_Supplied records_
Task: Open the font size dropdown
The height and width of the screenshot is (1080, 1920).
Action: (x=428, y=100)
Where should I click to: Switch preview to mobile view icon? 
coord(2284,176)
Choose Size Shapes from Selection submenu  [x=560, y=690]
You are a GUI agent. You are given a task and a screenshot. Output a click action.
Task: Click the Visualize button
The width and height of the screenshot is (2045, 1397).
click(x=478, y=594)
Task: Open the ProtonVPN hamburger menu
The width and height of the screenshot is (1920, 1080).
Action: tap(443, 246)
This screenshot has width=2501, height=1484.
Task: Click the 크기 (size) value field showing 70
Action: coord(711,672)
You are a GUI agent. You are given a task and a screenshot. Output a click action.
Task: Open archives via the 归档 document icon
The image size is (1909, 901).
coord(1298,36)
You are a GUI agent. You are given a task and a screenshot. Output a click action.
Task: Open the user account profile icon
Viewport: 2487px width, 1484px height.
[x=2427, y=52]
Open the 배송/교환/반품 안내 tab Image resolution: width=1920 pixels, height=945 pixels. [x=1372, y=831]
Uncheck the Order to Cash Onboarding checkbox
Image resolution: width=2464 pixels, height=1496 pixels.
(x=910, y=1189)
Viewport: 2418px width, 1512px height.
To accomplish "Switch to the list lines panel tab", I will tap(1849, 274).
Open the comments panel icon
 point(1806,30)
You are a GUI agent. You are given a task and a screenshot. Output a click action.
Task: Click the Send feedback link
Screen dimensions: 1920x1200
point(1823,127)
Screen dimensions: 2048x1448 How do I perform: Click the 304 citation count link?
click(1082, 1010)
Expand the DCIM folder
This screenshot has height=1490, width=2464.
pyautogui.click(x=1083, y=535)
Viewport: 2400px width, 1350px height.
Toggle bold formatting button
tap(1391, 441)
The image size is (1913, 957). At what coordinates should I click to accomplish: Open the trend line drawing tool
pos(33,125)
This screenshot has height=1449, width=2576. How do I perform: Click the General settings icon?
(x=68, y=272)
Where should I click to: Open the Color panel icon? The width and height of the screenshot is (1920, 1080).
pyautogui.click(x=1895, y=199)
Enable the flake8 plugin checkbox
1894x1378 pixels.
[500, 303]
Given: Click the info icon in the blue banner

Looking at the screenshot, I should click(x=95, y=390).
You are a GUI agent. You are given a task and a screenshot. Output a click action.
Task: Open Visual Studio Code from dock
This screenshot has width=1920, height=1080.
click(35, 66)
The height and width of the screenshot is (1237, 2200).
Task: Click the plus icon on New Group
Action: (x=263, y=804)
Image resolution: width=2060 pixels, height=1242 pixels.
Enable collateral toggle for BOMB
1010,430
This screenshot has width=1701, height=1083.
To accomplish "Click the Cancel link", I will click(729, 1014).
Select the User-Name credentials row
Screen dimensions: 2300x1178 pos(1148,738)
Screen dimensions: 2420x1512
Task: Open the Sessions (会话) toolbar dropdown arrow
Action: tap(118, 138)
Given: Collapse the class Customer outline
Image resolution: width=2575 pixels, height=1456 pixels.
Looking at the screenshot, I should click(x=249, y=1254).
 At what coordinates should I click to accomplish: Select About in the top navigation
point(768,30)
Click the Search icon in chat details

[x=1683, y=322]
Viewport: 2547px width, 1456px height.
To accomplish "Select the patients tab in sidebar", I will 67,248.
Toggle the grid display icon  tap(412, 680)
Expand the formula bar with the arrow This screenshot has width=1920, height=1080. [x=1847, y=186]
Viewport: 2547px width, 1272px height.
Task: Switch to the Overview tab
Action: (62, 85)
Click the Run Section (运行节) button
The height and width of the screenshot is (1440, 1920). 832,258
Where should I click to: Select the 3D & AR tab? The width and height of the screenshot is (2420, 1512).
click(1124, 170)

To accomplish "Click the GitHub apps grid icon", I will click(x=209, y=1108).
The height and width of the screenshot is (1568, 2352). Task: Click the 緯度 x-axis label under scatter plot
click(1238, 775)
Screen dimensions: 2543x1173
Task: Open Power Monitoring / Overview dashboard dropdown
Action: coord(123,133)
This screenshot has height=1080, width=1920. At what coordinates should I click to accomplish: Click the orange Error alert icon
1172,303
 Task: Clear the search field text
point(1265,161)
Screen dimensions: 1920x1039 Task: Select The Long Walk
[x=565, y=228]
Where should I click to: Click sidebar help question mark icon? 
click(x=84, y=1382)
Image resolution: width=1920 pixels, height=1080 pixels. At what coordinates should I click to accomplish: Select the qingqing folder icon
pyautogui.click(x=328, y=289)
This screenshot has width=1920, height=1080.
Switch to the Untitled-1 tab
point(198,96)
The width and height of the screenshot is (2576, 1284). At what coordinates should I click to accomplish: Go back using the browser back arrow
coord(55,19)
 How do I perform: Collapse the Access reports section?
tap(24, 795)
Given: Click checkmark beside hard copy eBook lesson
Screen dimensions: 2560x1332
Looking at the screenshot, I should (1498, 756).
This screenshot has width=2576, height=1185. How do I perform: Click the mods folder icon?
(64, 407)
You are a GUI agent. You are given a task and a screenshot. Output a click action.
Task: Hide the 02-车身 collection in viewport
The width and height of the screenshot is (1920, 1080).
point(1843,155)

_Work instructions_
Repeat, without changes, every line from the one that contains "Screen dimensions: 2560x1332" through the final line of the data.

_Answer space_
Screen dimensions: 2560x1332
Looking at the screenshot, I should (1498, 756).
This screenshot has width=2576, height=1185. How do I perform: Click the mods folder icon?
(64, 407)
You are a GUI agent. You are given a task and a screenshot. Output a click action.
Task: Hide the 02-车身 collection in viewport
The width and height of the screenshot is (1920, 1080).
point(1843,155)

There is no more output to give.